PROBLEM TO WORK ON: Return every line of the items below that contains the string "Anfahrt". Case counts.

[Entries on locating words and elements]
--- Start ---

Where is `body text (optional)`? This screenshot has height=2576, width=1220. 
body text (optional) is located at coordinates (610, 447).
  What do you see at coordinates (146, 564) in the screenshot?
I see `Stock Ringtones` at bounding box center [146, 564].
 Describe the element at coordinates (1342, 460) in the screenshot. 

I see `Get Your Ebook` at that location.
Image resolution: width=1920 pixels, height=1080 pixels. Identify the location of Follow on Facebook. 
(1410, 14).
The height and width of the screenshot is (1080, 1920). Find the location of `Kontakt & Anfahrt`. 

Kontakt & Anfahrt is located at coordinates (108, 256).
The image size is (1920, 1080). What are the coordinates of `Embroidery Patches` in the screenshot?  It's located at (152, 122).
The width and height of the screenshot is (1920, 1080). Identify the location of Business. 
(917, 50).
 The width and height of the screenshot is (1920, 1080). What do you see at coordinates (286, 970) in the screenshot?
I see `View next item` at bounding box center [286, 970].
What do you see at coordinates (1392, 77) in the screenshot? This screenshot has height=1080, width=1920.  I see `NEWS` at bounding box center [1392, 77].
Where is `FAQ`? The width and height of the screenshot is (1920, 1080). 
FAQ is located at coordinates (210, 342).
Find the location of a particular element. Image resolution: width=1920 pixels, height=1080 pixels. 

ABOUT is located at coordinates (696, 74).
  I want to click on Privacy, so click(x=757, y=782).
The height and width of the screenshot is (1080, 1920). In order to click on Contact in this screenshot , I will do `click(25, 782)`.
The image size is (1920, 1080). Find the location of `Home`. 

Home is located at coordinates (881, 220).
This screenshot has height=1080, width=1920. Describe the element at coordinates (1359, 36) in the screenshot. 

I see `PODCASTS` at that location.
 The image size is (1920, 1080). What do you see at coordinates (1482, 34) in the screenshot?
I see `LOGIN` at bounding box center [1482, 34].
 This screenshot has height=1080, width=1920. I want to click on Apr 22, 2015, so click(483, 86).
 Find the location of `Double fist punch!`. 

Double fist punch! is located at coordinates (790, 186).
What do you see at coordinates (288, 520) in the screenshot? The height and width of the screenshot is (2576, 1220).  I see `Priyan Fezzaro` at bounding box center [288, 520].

--- End ---

TASK RESULT:
The height and width of the screenshot is (1080, 1920). Find the location of `Kontakt & Anfahrt`. 
Kontakt & Anfahrt is located at coordinates (108, 256).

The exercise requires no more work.